La dedicación exhaustiva que desde el Estado se ha logrado para conocer y controlar a las poblaciones pobres e informales se observa, concretamente, en los planes y programas rectores en materia. Desde instancias federales como el Coneval o la Sedesol, la invención de criterios para gestionar la pobreza pasa no sólo por la activación de una red de instancias estatales amplia, sino también por la generación de indicadores que cubren la medición sumamente racionalizada de aspectos definidos, por ejemplo, como carencias en salud, educación, seguridad social, vivienda, alimentación o ingresos. En efecto, las necesidades atribuidas a estas poblaciones salen de comités tecnificados que las hacen depender de bienes y servicios cuya satisfacción, se sostiene, generará desarrollo y prosperidad (Illich, 1996). Un sesgo productivista –poner a las poblaciones pobres a trabajar– opera en acciones destinadas a incentivar el empleo y la incorporación a la vida económica, social y cultural del Estado, medidas pensadas como mecanismos para erradicar la exclusión, según reza la Ley de Desarrollo Social del estado de Nuevo León vigente. Que el Estado busque la participación de las y los pobres en el desarrollo social incluye una visión ligada al mérito y a la responsabilidad personal. La garantía y el disfrute de los derechos va de la mano siempre con la intervención estatal orientada a mejorar la producción de su población.

En lo tocante al conocimiento y control del territorio, la legalidad que permite a las poblaciones asentarse correctamente y producir, pasa por la definición exhaustiva de áreas urbanizables, no urbanizables, rurales o naturales; tipos y usos de suelo y formas de habitar. En la Ley vigente de Desarrollo Urbano del estado de Nuevo León, por ejemplo, la mención explícita a las normas cubre un conjunto sumamente detallado de requisitos –cuya inobservancia es responsabilidad de la ciudadanía– relativos a acreditaciones, registros, certificados, pagos y censos necesarios para la regularización, sin olvidar la mención de sus respectivas sanciones e impedimentos. Conocer y proveer información no es sólo obligación del Estado, sino también de la ciudadanía, incluida la pobre. Las alianzas estratégicas que dicha ley prevé con empresas, gobiernos, instituciones financieras e inversionistas pueden extender su campo a la atención y gobierno de esos territorios con el fin de extraer valor.

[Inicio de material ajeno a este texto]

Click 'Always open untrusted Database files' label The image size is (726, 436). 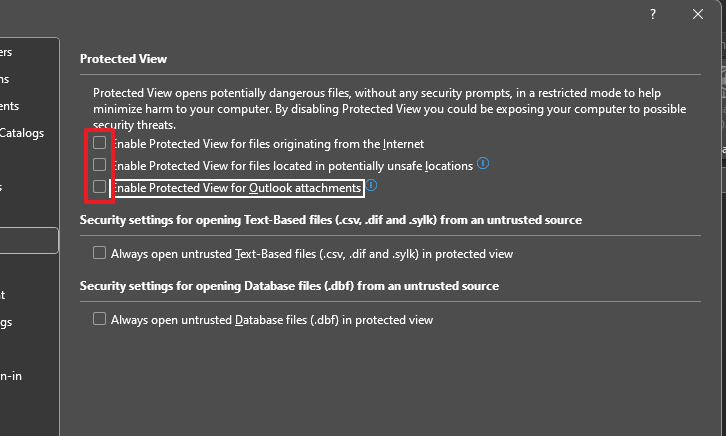point(272,320)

En las últimas décadas, como en otros lados, además de la búsqueda constante de estas alianzas, se observan acciones encaminadas a fomentar el emprendedurismo local, la responsabilidad social y corporativa, así como la acción colectiva comunitaria en estos asentamientos (Landesman, 2017). La acción de ONG en los asentamientos estudiados, ubicados en los municipios de Guadalupe, García y Santa Catarina, tiende a plegarse a estas directrices, exigiéndoles a las poblaciones esfuerzos individuales y comunitarios para obtener lo que por ley debería ser un derecho adquirido: vivienda, educación o salud. La misma narrativa de los derechos se observa en los planes y programas de los tres niveles de gobierno, derechos que la gente tiene impedidos o condicionados como producto del sistema económico y de la invisibilización o uso conveniente del Estado y del sector privado.

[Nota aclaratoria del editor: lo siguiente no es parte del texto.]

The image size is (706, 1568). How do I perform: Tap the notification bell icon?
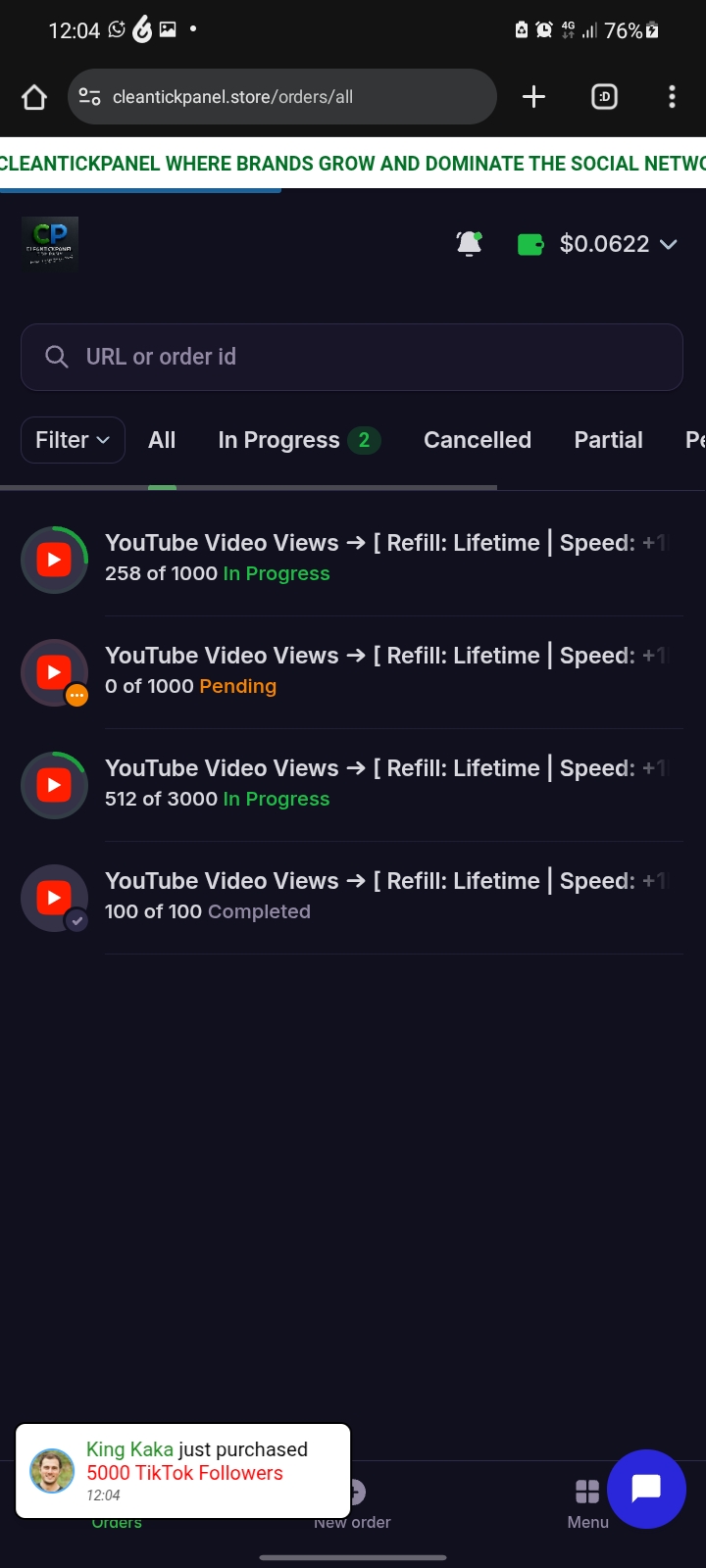pos(470,243)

Categorías propias del Estado neoliberal que se persigue sean legítimas, como las de resiliencia, sustentabilidad, productividad, seguridad e inclusión, se movilizan en cada norma y acto de intervención con miras a cumplir metas, acreditaciones y exigencias públicas y privadas de orden. La focalización de programas con pretensión universal, el despliegue militar y policíaco en las comunidades y la intervención de organizaciones civiles se encuentran atenidas a la observancia de procedimientos estandarizados cuyo incumplimiento vuelve a situar a las personas fuera de la ley o del derecho adquirido, provocando estados de inseguridad personal y comunitaria permanentes. Para terminar, señalamos que este régimen de hipervisibilización al que la producción académica también contribuye, satura aún más de poder la vida de poblaciones y espacios a los cuales no se les deja de exprimir la vida para obtener ciertas formas de valor como producto de la captura estatal y mercantil.

 

* Universidad Autónoma de Nuevo León.